Rusia telah membantah terlibat dalam kasus ini. Dan, Menteri Luar Negeri Inggris Boris Johnson mengatakan bahwa mereka akan memberikan tanggapan 'keras' jika Moskow ditemukan berada di balik insiden tersebut.
Melibatkan personil militer
Sebagai bagian dari proses penyelidikan, sekitar 180 personil militer telah ditugaskan untuk membantu memindahkan kendaraan dan benda-benda yang mungkin terkontaminasi gas saraf.
Diantaranya adalah anggota angkatan darat, udara, dan laut yang memiliki keahlian khusus dalam perang kimia.

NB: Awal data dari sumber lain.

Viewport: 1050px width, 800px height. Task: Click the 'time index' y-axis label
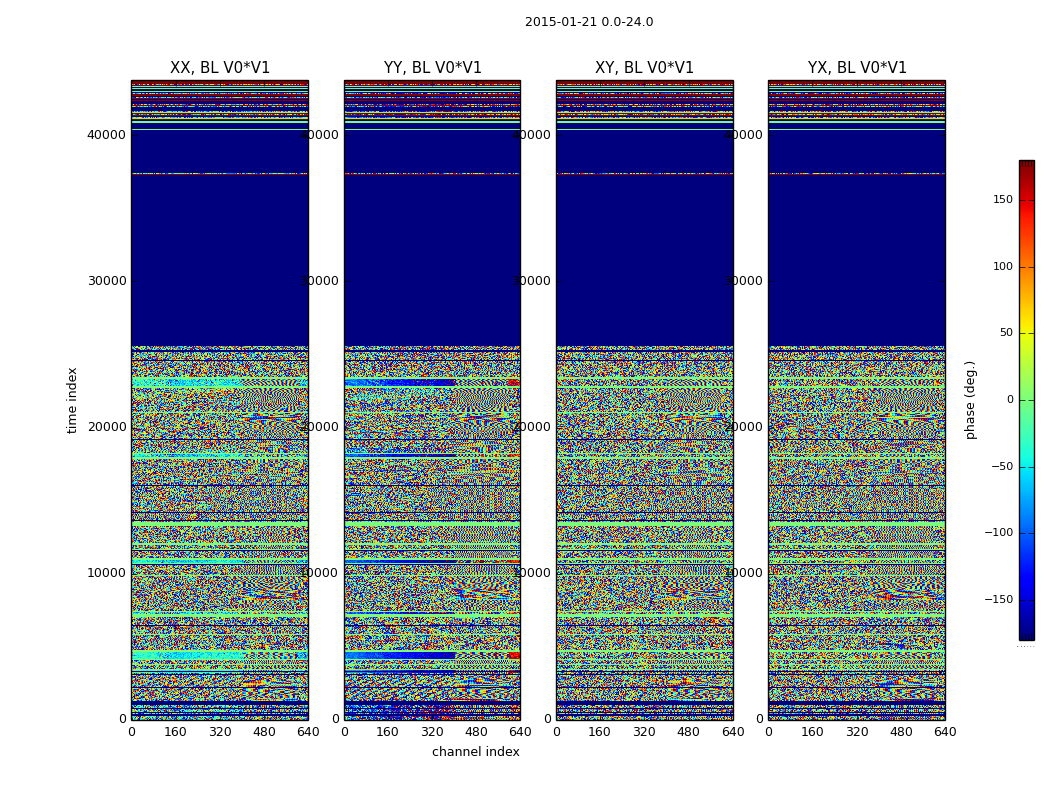coord(72,400)
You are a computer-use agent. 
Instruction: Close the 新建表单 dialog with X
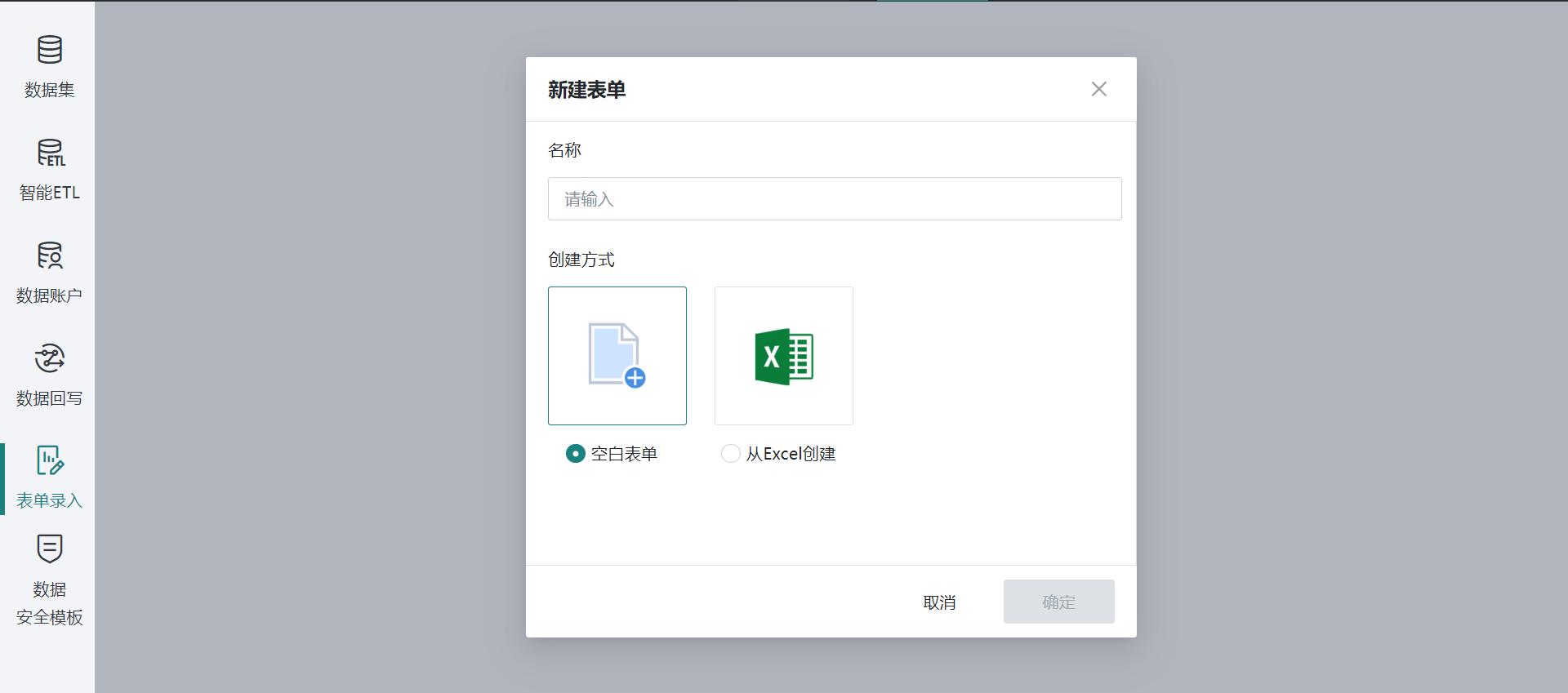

Mengenakan pakaian dan masker khusus, mereka menggunakan terpal untuk menutup sejumlah mobil ambulans yang berpotensi terkontaminasi gas saraf, sebelum dipindahkan ke tempat lain.
Pada hari Sabtu, aparat kepolisian melakukan aktifitas di komplek kuburan di mana anak laki-laki dan istri Sergei Skripal dimakamkan.
Komplek pemakaman ini ditutup untuk umum pada Jumat, namun polisi memastikan bahwa petugasnya tidak melakukan penggalian terhadap jasad keduanya.
Istri dan anaknya meninggal secara mencurigakan
Istri Sergei Skripal, kakak laki-laki dan putranya meninggal dalam dua tahun terakhir, yang menurut keluarganya, sebagian kematian itu mencurigakan.
Putranya, Alexander Skripal, meninggal pada usia 43 Juli tahun lalu di St Petersburg karena gagal hati, kata Newsnight.
Alexander Skripal dimakamkan di Salisbury dekat ibunya, Liudmila Skripal, yang meninggal karena kanker pada tahun 2012.
Sebelumnya pada hari Sabtu, Irina Petrova, teman masa kecil Yulia yang bersekolah bersamanya di sebuah sekolah dasar di Rusia, mengatakan kepada BBC bahwa dia menganggap keluarga Skripal sebagai "keluarga yang sempurna".
Petrova mengatakan bahwa Yulia Skripal "tidak pernah menceritakan masalah yang dihadapinya" - bahkan ketika ayahnya ditangkap karena dituduh melakukan kegiatan mata-mata pada 2004.